As I know you can get IP by using getServerSideProps but this approach change page from static to server render more info. You use it inside the page file like this:
export async function getServerSideProps(context) {
return {
props: {}, // will be passed to the page component as props
}
}
context in this case contains user ip you can get it like this:
const ip = context.req.headers["x-forwarded-for"] || context.req.socket.remoteAddress;
and than you can pass it to the frontend or send another request with this ip:
export async function getServerSideProps(context) {
const ip = context.req.headers["x-forwarded-for"] || context.req.socket.remoteAddress;
return {
props: { ip }, // will be passed to the page component as props
}
}
and then catch it and use it in your component:
export default function MyPage({ ip }) {...}
Sending ip from getServerSideProps to the server
you can get ip also on you backend if you using Node.js and express inside req:
const myFn = (req, res, next) => {
const ip = req.headers["x-forwarded-for"] || req.socket.remoteAddress;
}
but if you send request from getServerSideProps there will be your Next.js server ip not user ip.

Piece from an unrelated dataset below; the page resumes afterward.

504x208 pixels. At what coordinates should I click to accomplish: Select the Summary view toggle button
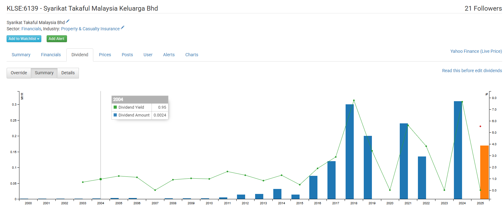44,73
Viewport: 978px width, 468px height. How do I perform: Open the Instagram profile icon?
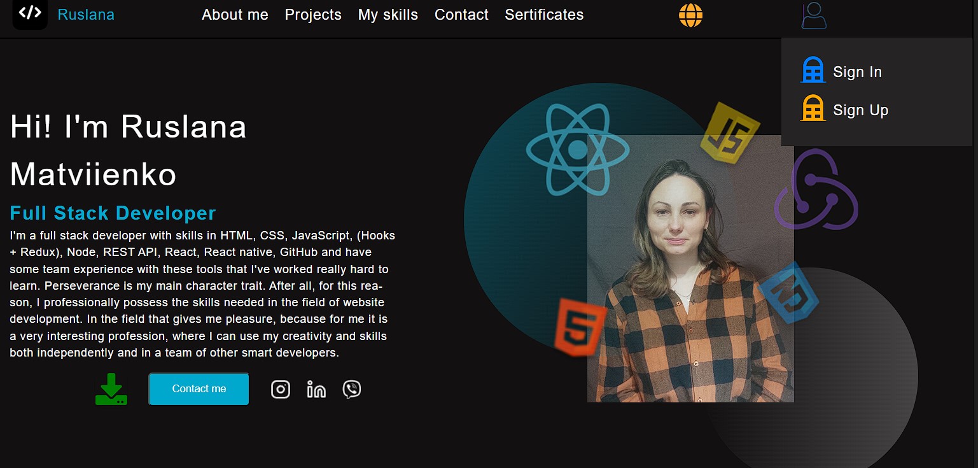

So you need manually add header with ip when you sending request from the getServerSideProps for example with axios (it is better to use interceptors for convenience):
axios.post("/some/route", {...},{
headers: { "client-ip": ctx.req.headers["x-forwarded-for"] || ctx.req.socket.remoteAddress },
});
and than on the Node.js backend:
const myFn = (req, res, next) => {
const ip = req.headers["client-ip"] || req.headers["x-forwarded-for"] || req.socket.remoteAddress;
}
and with all this you can get your user ip in all scenarios.
Note
When you working with localhost you will get ::1 as ip but in production it works as expected.